This I Believe: I Once Believed in Miracles
October 24, 2016
Kiela Sorrells is an active member in the National Honors Society, HOSA, and runs for our Cross – Country and Track team. She loves to make people smile, and her goal in life is to become a trauma surgeon. After high school she plans to go Washington State University in order to achieve her dreams. In this essay, she writes about her very personal experience and beliefs about miracles and cherishing time with those you love.
I was twelve when my mom was diagnosed with stage four stomach cancer. I was thirteen when my mom was also diagnosed with stage four esophagus cancer, and I was still thirteen when my mom got told that she has less than two months to live. I never thought I’d have to go through something as hard as having to hear a stranger come to tell my mom had less than two months to live. I had less than two months left with my best friend. Everyday that went by, she was getting worse. I was told to start preparing for her death. She couldn’t keep any food down because of how bad the cancer had gotten in her esophagus. It was the worst experience of my life having to take care of my mom like she was a little kid. I had the responsibility to help feed her through her feeding tube, help her get dressed, walk around with her everywhere so she didn’t fall over, and I helped bathe her. I never once thought that I would have to go through something as hard as helping my mom with normal activities that everyone does everyday.
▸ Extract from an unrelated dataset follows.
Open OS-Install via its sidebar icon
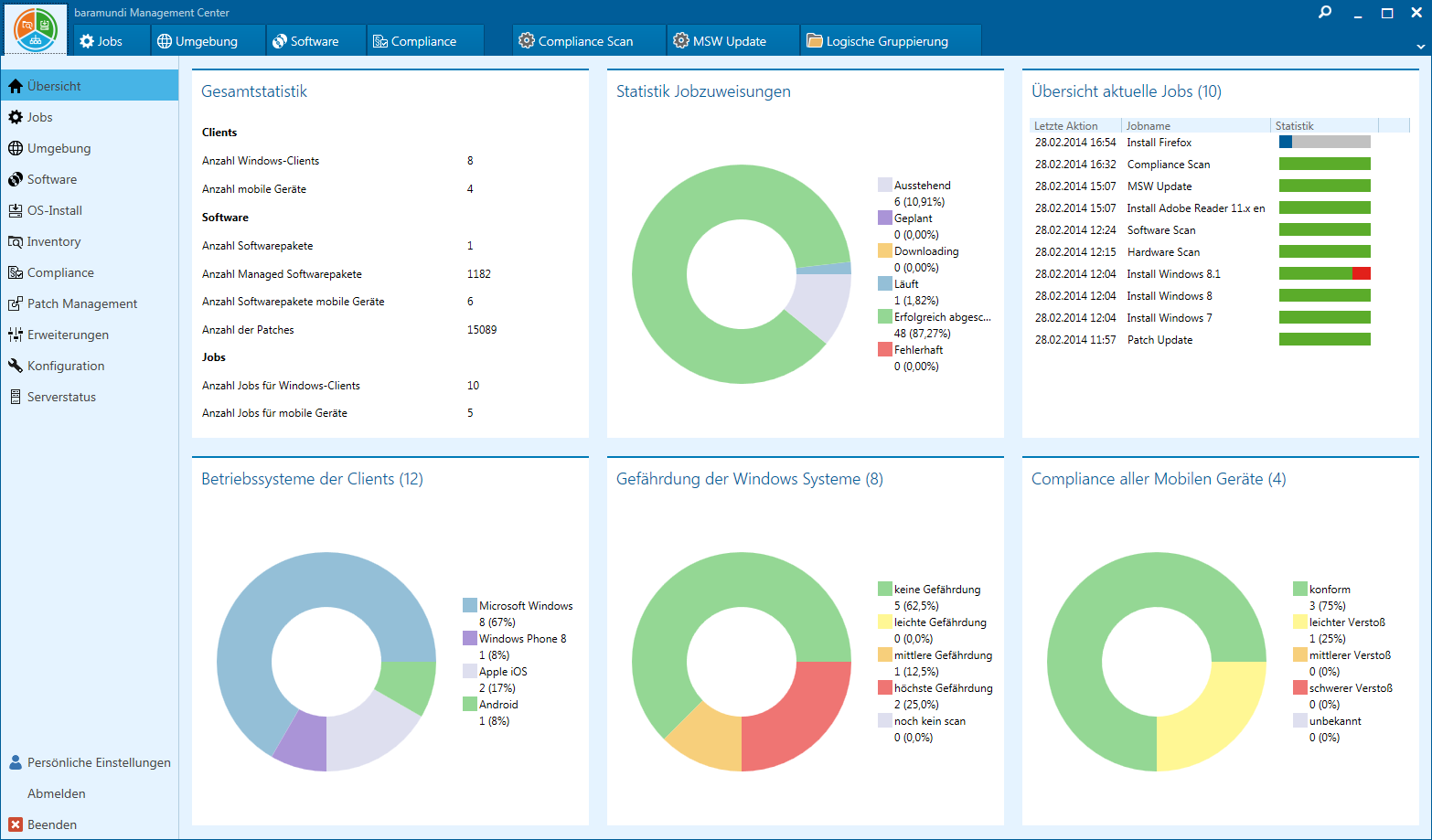Screen dimensions: 1432x840 coord(15,210)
Out of nowhere, everything started changing. I came home one day to find her cooking in the kitchen by herself. This may seem like a small act to you, but it was the first home cooked meal I had in weeks made by her because she never had the strength to stand on her own for more than just a couple of minutes. Day-by-day after that, I noticed her doing everyday things again that she wasn’t able to do a couple months before.
Then, I remember it like it was yesterday. I was sitting at lunch with my friends when my phone started ringing. It was my mom. I still remember the tone in her voice, and how excited she was. She started off by saying “Baby, I have good news. Can you talk for five minutes?” I responded by saying “Of course, what’s up?” She said, “I just wanted to let you know that I just got home from my doctor’s appointment and she said that the cancer is gone. Baby, we don’t have to worry anymore. I’m cancer free.” I automatically started crying because of how happy I was. My life finally felt normal again. I didn’t have to go each day worrying whether or not that would be my last day with my mom. I started to believe that miracles actually did happen to normal people like us, and that they weren’t only made for fairy tales.
A few months went by and she was fine. She was better again until I woke up one night to the sound of the ambulance arriving at my house. My mom was rushed to the hospital that night, complaining of chest pains. The next day, we were all sitting there as a family in her room when her doctor walked in and asked us all if we could step out while she had a word with my mom and dad. My sisters and I stood outside of the hospital room together, thinking the same thing. We knew it came back. We were used to this procedure. The hospital was practically our second home. When we were called back in the room, we came in to find my mom and dad crying. They told us that the cancer had come back and she had only a couple of weeks to live after that point. She would be put into hospice when she became strong enough to leave the hospital. My life felt as if it were ending because I couldn’t see myself living without my best friend by my side.
It was February 12th, 2015 when she started seeing things. She started having conversations with people who weren’t there. I remember one night specifically when my older sister and I were trying to have a conversation with her by her hospital bed that was set up in our living room. She started staring off into space like she saw something. She said “Hey Ky, look behind you. Do you see them?” I responded by saying “I don’t see anything? What am I supposed to be seeing?” She then said, “The angels Ky. They’re beautiful. They want me to come with them.” My sister and I just looked at each other and started crying. We knew it was time. We knew that her time was almost up. On February 14th, 2015, I hung out with my best friend Mikayla at church almost all night, and I got home super late to find my mom sound asleep on her bed. I didn’t want to wake her by saying goodnight, so I just went to bed myself. To this day, I regret everything I did that night because I woke up to my dad saying that she passed away in her sleep.
I once believed that miracles were true. I once believed that my family was blessed with a miracle, but now my whole view on them has changed after experiencing one of the hardest things a kid could ever experience. I now believe that you should spend every moment you have with the people you love instead of doing what I did. I sat around praying and wishing that something incredible would happen to my family when I could have been spending more time with her. Miracles are totally possible, but instead of waiting for one to happen, one should spend time with the ones you love because you never know when your last day will actually be your last.
Paula • Oct 26, 2016 at 8:59 am
Hi Kiela,
Thank you for sharing your story, it made me cry. You’re a strong young lady, and I wish all the best in life. I’m sorry for your loss, but your mother will always be with you in spirit. There will be signs if you pay close attention, and you’ll know. Moments like these make me smile. I lost my mom and best friend in 2014, but it feels like yesterday.